Did you know that working parents in Sweden are entitled to stay at home for 480 days with each child? When Julia and William were born, their mother was on paid parental leave for ten months and their father for eight months. You’re wondering how their father’s colleagues reacted? Not at all. They might, on the other hand, have been shocked if he hadn’t used his right to parental leave, considering that gender equality is so firmly rooted in Swedish society.
With Maria and Fredrik going back to work, the children attended nursery school (preschool), just like most young Swedish children. That costs a maximum of SEK 1,260 per child per month – just a little more than the monthly child allowance that parents automatically receive from the Swedish state – and allows both parents to combine working life with family life.
For everyone between the ages of seven and sixteen, compulsory school is on the schedule. So from the beginning of autumn term in August to the end of spring term in June, Julia and William spend Monday to Friday in school – apart from during the holidays in between.
Sweden tries hard to be an equal society, which is one reason why everyone has a right to education. No one is left behind; the Swedish Education Act states that children in need of special assistance at school should receive it. All children are offered free schooling, including lunch. But as you know, there is no such a thing as a free lunch; it’s all paid for by the parents’ taxes.
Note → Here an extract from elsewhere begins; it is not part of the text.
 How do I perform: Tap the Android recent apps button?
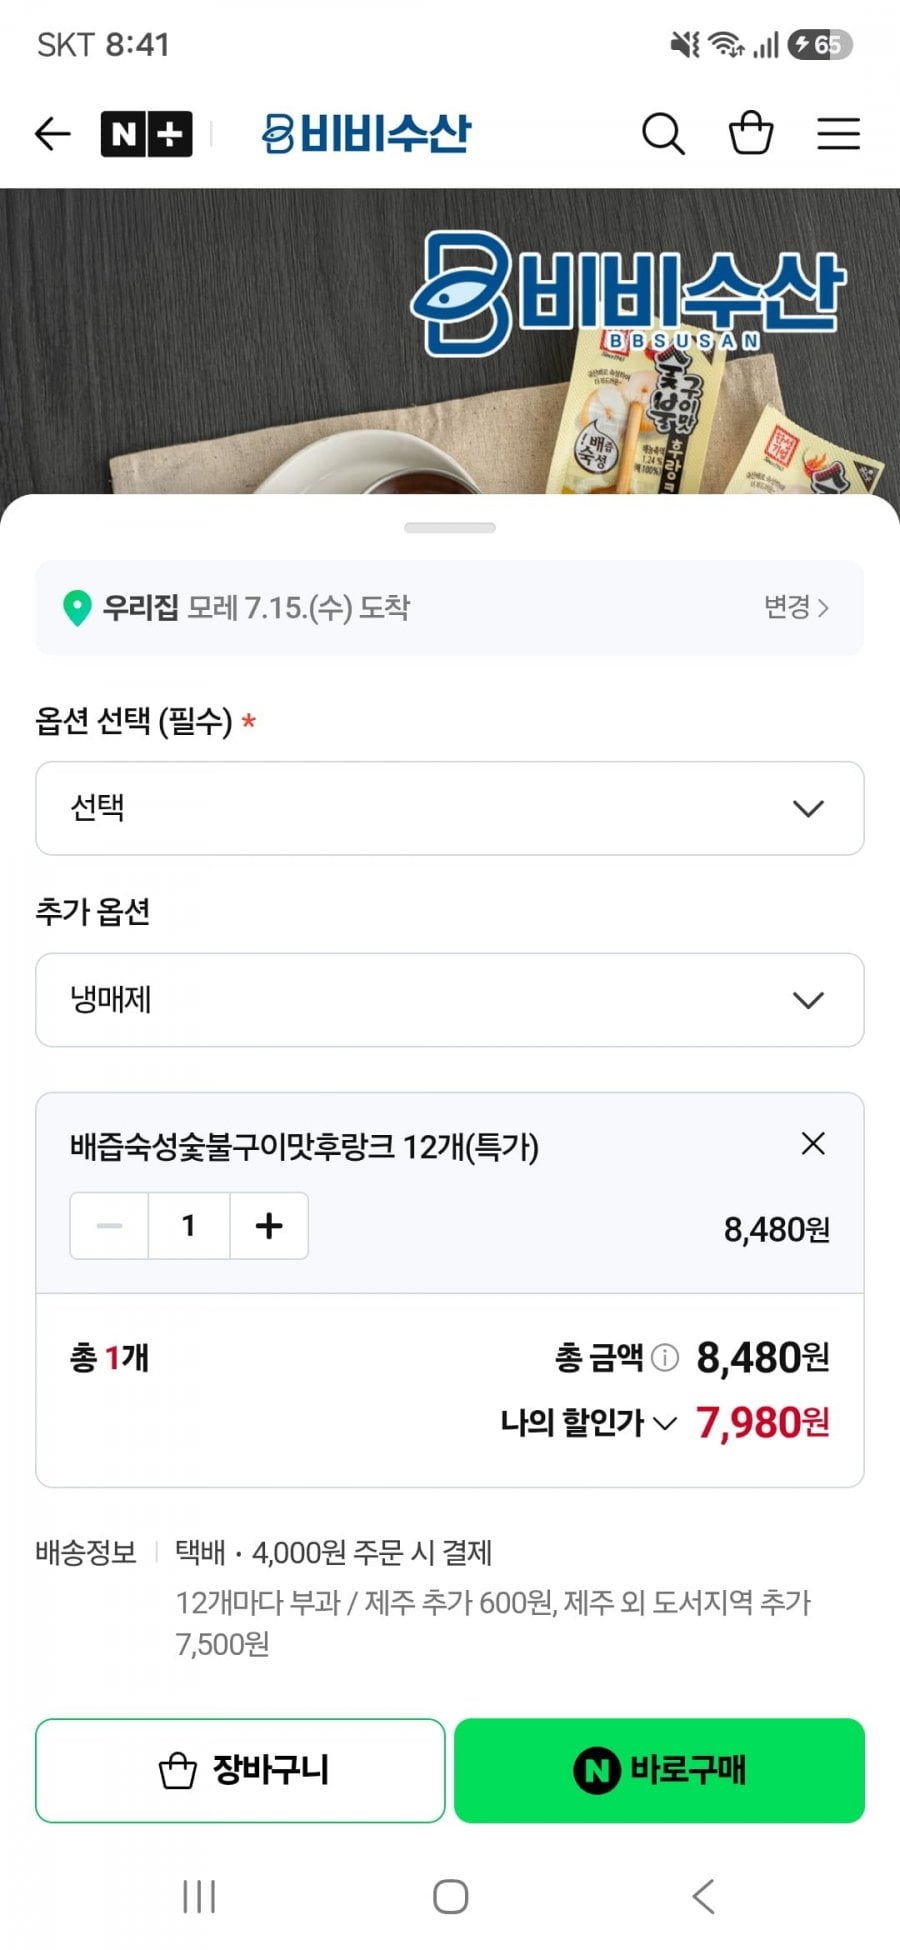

After the ninth school year, almost all Swedes continue to non-compulsory upper secondary school (high school). And about a quarter of all Swedes between 25 and 64 have also studied at university.
Working in Sweden
As a Swede, it’s easy to take 25 days of holiday a year for granted. But the fact is that employees in Sweden enjoy some of the highest benefits in the world in terms of holidays, healthcare, pension schemes and employment protection. A long history of labour market co-operation between trade unions and employers has made that possible.
A typical Swedish man works in the manufacturing industry, earning an average of SEK 33,305 per month. The largest share of working Swedish women is found in the healthcare sector, where they have an average salary of SEK 24,176 per month.
Most Swedes take a longer summer holiday. Children are free from school and business really slows down; foreigners often get the impression that Sweden closes down altogether in July. And Swedes somehow expect others to respect that.
Social security and healthcare
Should Maria or Fredrik Andersson have the bad fortune of losing their job, they will receive unemployment pay linked to their previous salary, because they are members of an unemployment insurance program. Without insurance, they would still be entitled to an activity grant from the Social Insurance Agency, but that would mean less money.
Similarly, if they fall ill and can’t go to work, it’s not a financial disaster. Sick-leave pay from their employer amounts to about 80 per cent of their salary (apart from the first day, when they don’t get paid at all). When they go to see a doctor, they only pay a fee of between SEK 100 and 200 depending on the county, or a maximum of SEK 300 for a specialist visit.